DATA TO PROCESS:
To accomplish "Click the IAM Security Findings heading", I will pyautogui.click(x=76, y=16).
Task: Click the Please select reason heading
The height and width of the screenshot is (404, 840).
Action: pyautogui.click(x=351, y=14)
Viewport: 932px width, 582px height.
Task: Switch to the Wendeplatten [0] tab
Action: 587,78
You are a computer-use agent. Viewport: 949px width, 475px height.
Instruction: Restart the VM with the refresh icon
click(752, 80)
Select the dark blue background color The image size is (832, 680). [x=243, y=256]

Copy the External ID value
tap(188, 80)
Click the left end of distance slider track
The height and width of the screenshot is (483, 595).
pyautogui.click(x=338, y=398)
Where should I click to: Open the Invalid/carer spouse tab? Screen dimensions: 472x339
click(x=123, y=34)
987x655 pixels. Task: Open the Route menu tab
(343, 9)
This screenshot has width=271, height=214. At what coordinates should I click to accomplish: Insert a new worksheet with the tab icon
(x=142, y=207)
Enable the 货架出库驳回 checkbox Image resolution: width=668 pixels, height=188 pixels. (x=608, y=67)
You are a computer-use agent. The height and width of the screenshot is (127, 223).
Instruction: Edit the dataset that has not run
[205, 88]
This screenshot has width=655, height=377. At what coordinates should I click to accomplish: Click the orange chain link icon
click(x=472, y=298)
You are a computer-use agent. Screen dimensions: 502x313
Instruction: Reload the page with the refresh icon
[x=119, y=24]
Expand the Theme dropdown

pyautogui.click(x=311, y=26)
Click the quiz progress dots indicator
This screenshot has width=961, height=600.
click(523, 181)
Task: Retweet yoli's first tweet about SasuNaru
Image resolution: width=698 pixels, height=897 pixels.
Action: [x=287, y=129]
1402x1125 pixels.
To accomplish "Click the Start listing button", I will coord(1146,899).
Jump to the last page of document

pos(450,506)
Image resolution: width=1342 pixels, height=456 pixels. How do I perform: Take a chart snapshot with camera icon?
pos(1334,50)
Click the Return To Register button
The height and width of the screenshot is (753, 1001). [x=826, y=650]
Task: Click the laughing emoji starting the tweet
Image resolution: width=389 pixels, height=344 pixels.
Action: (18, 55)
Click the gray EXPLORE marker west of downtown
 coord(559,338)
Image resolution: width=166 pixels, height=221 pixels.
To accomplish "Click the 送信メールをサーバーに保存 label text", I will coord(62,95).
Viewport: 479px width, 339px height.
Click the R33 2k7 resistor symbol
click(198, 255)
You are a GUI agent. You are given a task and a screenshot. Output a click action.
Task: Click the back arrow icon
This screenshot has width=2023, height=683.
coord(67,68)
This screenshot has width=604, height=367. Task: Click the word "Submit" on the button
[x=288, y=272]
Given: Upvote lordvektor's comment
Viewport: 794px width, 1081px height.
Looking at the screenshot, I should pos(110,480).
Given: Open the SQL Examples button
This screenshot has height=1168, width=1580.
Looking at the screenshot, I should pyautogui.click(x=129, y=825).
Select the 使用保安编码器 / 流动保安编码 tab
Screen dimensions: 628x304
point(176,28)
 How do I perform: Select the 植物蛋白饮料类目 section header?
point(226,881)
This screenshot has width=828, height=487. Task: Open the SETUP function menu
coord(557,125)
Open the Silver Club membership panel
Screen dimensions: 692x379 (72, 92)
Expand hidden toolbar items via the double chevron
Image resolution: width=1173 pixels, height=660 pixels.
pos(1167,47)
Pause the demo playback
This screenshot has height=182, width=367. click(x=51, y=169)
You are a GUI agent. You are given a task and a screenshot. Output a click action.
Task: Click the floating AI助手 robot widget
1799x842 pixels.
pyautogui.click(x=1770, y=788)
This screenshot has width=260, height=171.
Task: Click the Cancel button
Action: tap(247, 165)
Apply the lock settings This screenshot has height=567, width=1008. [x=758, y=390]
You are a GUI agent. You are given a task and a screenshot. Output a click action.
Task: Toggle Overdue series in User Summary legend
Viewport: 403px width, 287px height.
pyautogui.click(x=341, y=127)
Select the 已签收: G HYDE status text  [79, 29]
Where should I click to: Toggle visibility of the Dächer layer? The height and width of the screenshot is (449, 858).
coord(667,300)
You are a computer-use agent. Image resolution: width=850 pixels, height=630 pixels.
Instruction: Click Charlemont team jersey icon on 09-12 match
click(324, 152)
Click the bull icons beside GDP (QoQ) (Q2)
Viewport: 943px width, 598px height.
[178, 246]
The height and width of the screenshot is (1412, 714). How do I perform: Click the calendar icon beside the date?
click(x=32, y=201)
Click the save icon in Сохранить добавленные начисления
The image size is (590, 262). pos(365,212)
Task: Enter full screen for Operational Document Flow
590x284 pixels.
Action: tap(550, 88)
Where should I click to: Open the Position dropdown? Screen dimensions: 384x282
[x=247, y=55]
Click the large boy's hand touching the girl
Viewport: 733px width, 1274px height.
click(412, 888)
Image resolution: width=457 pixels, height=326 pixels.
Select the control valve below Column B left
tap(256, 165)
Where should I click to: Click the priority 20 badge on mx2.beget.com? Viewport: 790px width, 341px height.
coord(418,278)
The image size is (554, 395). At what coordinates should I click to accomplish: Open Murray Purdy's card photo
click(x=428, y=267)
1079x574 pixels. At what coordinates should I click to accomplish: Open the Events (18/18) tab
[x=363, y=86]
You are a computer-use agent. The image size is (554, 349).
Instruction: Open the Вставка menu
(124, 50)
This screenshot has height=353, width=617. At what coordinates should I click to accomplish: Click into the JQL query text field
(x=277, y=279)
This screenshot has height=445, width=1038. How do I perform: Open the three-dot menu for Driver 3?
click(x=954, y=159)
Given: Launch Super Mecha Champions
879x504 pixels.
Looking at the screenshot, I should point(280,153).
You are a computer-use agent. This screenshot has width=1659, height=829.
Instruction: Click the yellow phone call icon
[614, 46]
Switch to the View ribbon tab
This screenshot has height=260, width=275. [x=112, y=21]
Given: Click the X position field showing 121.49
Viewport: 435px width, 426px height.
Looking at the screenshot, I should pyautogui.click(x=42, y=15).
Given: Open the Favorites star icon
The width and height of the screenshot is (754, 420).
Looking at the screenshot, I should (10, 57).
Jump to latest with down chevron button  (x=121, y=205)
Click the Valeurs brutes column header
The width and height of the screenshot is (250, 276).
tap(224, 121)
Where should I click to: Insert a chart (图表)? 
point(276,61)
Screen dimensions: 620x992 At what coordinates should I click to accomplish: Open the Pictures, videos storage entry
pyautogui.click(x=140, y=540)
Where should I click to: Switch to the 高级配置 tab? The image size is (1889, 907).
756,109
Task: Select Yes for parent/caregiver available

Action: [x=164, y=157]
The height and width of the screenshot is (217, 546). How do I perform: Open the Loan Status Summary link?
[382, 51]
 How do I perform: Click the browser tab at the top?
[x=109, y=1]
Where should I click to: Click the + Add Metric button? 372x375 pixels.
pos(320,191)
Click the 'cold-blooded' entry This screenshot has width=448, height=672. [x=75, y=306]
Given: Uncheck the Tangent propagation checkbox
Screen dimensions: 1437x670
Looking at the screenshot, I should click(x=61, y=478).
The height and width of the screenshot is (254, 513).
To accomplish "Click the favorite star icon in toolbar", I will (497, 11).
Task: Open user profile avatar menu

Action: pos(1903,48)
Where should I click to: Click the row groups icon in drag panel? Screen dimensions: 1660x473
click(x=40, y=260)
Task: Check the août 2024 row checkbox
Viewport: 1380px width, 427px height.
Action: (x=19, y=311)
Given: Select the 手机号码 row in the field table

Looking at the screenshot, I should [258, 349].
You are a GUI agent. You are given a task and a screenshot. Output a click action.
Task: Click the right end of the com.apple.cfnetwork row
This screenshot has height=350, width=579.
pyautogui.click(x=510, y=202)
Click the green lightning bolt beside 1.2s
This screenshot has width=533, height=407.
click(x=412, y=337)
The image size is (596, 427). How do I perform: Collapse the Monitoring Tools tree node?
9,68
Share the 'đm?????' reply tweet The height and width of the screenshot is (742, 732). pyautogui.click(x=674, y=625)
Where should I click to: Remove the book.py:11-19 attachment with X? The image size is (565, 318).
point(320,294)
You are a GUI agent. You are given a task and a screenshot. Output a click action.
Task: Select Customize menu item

TASK TO COMPLETE:
Taking the line with "How do I perform: Click the browser" as the first, copy every line through the end of the entries above exactly, with no others.

WORKED SOLUTION:
 How do I perform: Click the browser tab at the top?
[x=109, y=1]
Where should I click to: Click the + Add Metric button? 372x375 pixels.
pos(320,191)
Click the 'cold-blooded' entry This screenshot has width=448, height=672. [x=75, y=306]
Given: Uncheck the Tangent propagation checkbox
Screen dimensions: 1437x670
Looking at the screenshot, I should click(x=61, y=478).
The height and width of the screenshot is (254, 513).
To accomplish "Click the favorite star icon in toolbar", I will (497, 11).
Task: Open user profile avatar menu

Action: pos(1903,48)
Where should I click to: Click the row groups icon in drag panel? Screen dimensions: 1660x473
click(x=40, y=260)
Task: Check the août 2024 row checkbox
Viewport: 1380px width, 427px height.
Action: (x=19, y=311)
Given: Select the 手机号码 row in the field table

Looking at the screenshot, I should [258, 349].
You are a GUI agent. You are given a task and a screenshot. Output a click action.
Task: Click the right end of the com.apple.cfnetwork row
This screenshot has height=350, width=579.
pyautogui.click(x=510, y=202)
Click the green lightning bolt beside 1.2s
This screenshot has width=533, height=407.
click(x=412, y=337)
The image size is (596, 427). How do I perform: Collapse the Monitoring Tools tree node?
9,68
Share the 'đm?????' reply tweet The height and width of the screenshot is (742, 732). pyautogui.click(x=674, y=625)
Where should I click to: Remove the book.py:11-19 attachment with X? The image size is (565, 318).
point(320,294)
You are a GUI agent. You are given a task and a screenshot. Output a click action.
Task: Select Customize menu item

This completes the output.